Unable to make it for our Let’s Get Uncomfortable: Embedding Explorations of Race, Ethnicity, Culture and Power in Counselling & Psychotherapy Trainings encounters?
You can participate via the Let's Get Uncomfortable Forum here:
https://www.aashna.uk/forum join our LGU conversation!
About Let's Get Uncomfortable
Shammi Kohli and Pretish Raja-Helm are graduates of the The Minster Centre, London. Through their experience of training they have co-founded Aashna Counselling & Psychotherapy and as part of their ethos and vision to embrace difference and diversity; they have affiliated with The Minster Centre, BAATN, PCU and PCSR to create a series of encounter to reflect, challenge and facilitate action in trainings around the issues of race, culture, ethnicity and power.
Some areas we recognise and want to explore include:
-Practitioners fear of their ability to sensitively hold explorations
-prejudice and bias ( Unconscious / conscious)

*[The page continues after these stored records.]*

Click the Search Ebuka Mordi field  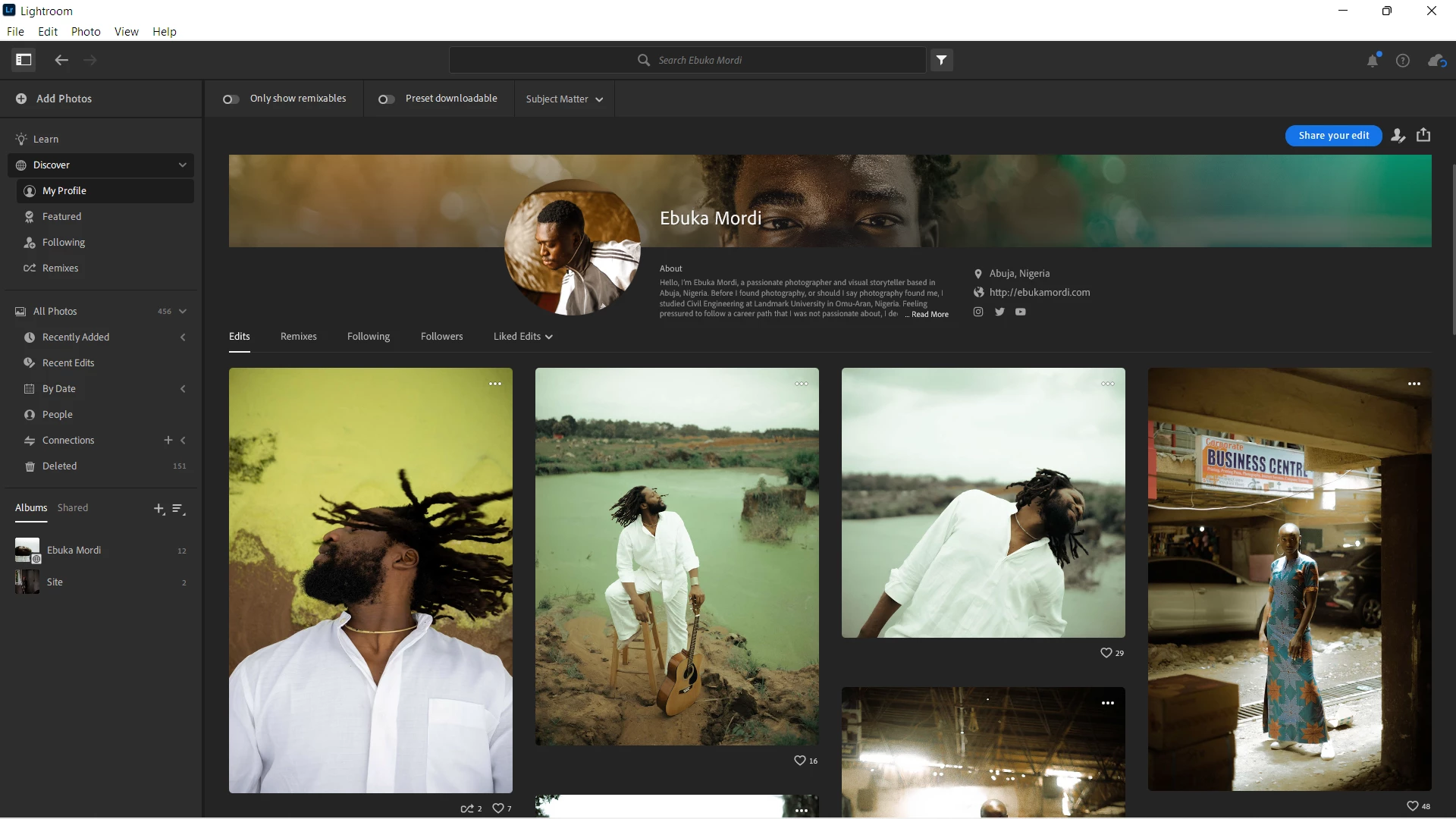pyautogui.click(x=699, y=60)
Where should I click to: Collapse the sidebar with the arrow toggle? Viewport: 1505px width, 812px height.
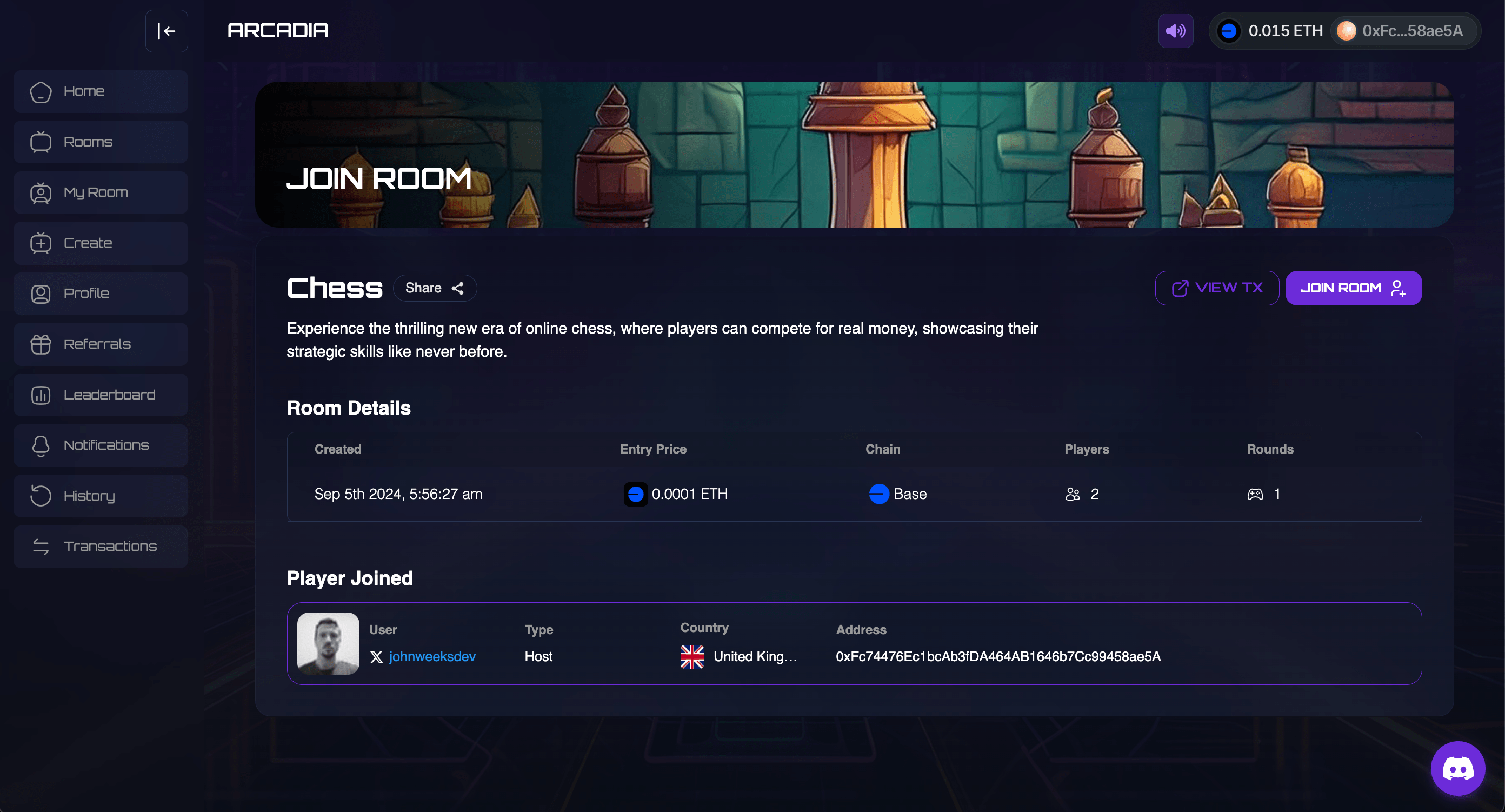pyautogui.click(x=167, y=30)
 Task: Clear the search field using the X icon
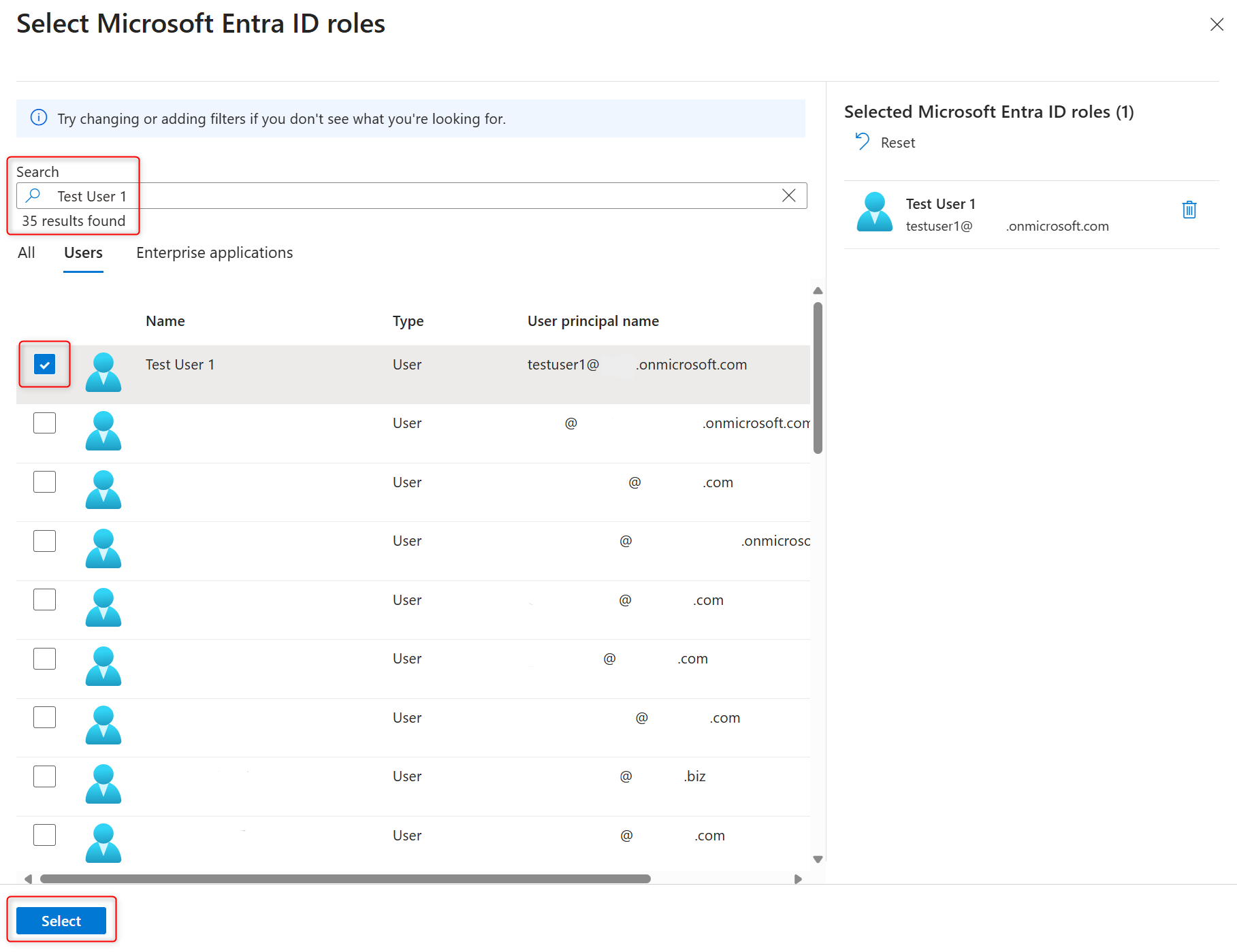point(788,196)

-lack of knowledge, resources, confidence in seeking out training and materials to support explorations
-the need for training to embed and explore theories of race, culture and power including trauma, colonialisation, whiteness, white privilege and fragility and conceptualisations of power.
There is an urgent need for the predominately white counselling and psychotherapy establishments to take action and to be truly inclusive of race, culture, diversity, otherness and intersectionality.
We Look forward to have you be part of some important discussions and support us in talking action.
OUR AIM
To hold a series of encounters exploring race, ethnicity, culture and power within our trainings. Each encounter will be held at Aashna Counselling & Psychotherapy, ending at The Minster Centre, London for the final gathering. We hope that from these discussions involving key organisations and professional bodies we start to create action and change in counselling and psychotherapy trainings.
In this series of encounters we invite students, trainers, supervisors, heads of organisations and training organisations of all backgrounds to create dialogues and action around our key question: What would a more inclusive training genuinely look like?